Brute-force exact nearest-neighbour search for the iQDB vector database. FlatIndex scans every stored vector on every query — that is the point. It is the ground-truth implementation that every approximate index (HNSW, IVF) is measured against via recall@k, and it is fast enough to be the right choice in its own right for small corpora where graph or partition overhead is not justified.

It is also the first and simplest consumer of the iqdb_index::Index trait, so it doubles as that trait’s design validation.

§Design

  • Storage is four parallel Vecs of length len() — the row payloads Vec<Arc<[f32]>>, the ids Vec<VectorId>, the optional per-row metadata Vec<Option<Metadata>>, and a monotonic insertion-sequence number Vec<u64> — plus a HashMap<VectorId, usize> mapping each live id to its current position. The map keeps the duplicate check on insert and the lookup on delete O(1) regardless of corpus size.
  • Zero-copy insert. The row payload is an Arc<[f32]> taken by value: FlatIndex stores the caller’s Arc verbatim and never allocates a fresh [f32] buffer. A consumer that also keeps the vector in its own record store shares one underlying allocation with the index instead of paying for a copy.
  • One ordering invariant. All distance math is delegated to iqdb_distance::compute_batch — flat never reimplements a metric. For DistanceMetric::DotProduct the raw inner product (larger is more similar) is negated at the boundary so Hit::distance is always smaller-is-nearer, the same contract across all five metrics.
  • Bounded top-k. Selection uses a max-heap of size k keyed by (distance, seq) via f32::total_cmp, so it is O(n log k), NaN-safe, and deterministic: ties break on insertion order (lower sequence number wins).
  • Filter-first.

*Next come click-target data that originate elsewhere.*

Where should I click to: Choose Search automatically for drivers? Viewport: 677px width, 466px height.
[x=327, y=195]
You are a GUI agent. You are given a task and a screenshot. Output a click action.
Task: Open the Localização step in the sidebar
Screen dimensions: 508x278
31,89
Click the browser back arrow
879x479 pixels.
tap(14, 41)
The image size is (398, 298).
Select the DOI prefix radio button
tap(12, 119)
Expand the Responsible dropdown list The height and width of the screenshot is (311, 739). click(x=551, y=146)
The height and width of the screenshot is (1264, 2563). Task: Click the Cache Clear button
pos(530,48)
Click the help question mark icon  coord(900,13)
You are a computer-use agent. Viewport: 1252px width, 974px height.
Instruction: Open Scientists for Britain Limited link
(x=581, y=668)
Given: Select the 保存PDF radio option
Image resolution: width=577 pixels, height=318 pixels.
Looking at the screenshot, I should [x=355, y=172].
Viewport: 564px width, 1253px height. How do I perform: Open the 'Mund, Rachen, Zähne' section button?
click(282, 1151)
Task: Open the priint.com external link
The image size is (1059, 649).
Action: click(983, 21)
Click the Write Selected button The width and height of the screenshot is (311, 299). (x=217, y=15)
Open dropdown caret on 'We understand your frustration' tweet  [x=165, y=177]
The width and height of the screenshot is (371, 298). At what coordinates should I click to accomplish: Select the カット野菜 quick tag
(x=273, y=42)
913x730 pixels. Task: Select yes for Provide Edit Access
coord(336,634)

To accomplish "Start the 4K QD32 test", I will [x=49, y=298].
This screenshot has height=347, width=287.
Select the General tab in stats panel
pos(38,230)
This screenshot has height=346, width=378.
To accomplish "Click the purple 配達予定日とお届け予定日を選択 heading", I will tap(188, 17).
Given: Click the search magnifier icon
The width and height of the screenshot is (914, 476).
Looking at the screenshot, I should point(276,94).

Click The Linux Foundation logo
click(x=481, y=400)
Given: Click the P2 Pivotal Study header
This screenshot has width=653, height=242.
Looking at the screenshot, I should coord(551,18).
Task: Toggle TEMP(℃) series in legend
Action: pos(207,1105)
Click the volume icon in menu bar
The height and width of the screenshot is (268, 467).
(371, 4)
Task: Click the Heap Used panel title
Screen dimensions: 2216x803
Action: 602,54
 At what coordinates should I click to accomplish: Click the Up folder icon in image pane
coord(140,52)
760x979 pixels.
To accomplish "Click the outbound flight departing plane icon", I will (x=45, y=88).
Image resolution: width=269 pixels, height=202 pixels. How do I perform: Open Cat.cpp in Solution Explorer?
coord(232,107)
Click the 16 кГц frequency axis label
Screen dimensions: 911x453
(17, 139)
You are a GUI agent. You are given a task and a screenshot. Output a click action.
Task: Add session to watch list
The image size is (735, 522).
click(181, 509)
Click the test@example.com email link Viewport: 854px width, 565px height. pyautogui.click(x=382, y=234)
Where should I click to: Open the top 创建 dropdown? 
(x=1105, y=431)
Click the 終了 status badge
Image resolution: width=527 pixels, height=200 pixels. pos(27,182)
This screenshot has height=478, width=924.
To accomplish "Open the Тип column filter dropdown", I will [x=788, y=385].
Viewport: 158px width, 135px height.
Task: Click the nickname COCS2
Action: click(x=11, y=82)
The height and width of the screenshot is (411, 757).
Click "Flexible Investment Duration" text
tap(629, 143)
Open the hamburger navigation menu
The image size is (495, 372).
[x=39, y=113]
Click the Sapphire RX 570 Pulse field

A metadata filter is evaluated before distance computation, so a selective filter skips distance work in proportion to how much it rejects.

§Optional parallel feature

The parallel feature adds a rayon-backed chunked distance scan for large corpora. The sequential path is the correctness baseline; the parallel path produces byte-identical results (enforced by tests/parallel_equivalence.rs).

§Example

use std::sync::Arc;

use iqdb_flat::{FlatConfig, FlatIndex};
use iqdb_index::{Index, IndexCore};
use iqdb_types::{DistanceMetric, SearchParams, VectorId};

let mut idx = FlatIndex::new(2, DistanceMetric::Euclidean, FlatConfig)?;
idx.insert(VectorId::from(1u64), Arc::<[f32]>::from(&[0.0, 0.0][..]), None)?;
idx.insert(VectorId::from(2u64), Arc::<[f32]>::from(&[3.0, 4.0][..]), None)?;
idx.insert(VectorId::from(3u64), Arc::<[f32]>::from(&[1.0, 0.0][..]), None)?;

let hits = idx.search(&[0.0, 0.0], &SearchParams::new(2, DistanceMetric::Euclidean))?;
assert_eq!(hits.len(), 2);
assert_eq!(hits[0].id, VectorId::U64(1));
assert_eq!(hits[1].id, VectorId::U64(3));

Structs§

FlatConfig
Configuration for FlatIndex::new.
FlatIndex
Brute-force exact nearest-neighbour index.
Hit
One result of a similarity search: a matched record and its distance.

Constants§

VERSION
The version of this crate, taken from Cargo.toml at compile time.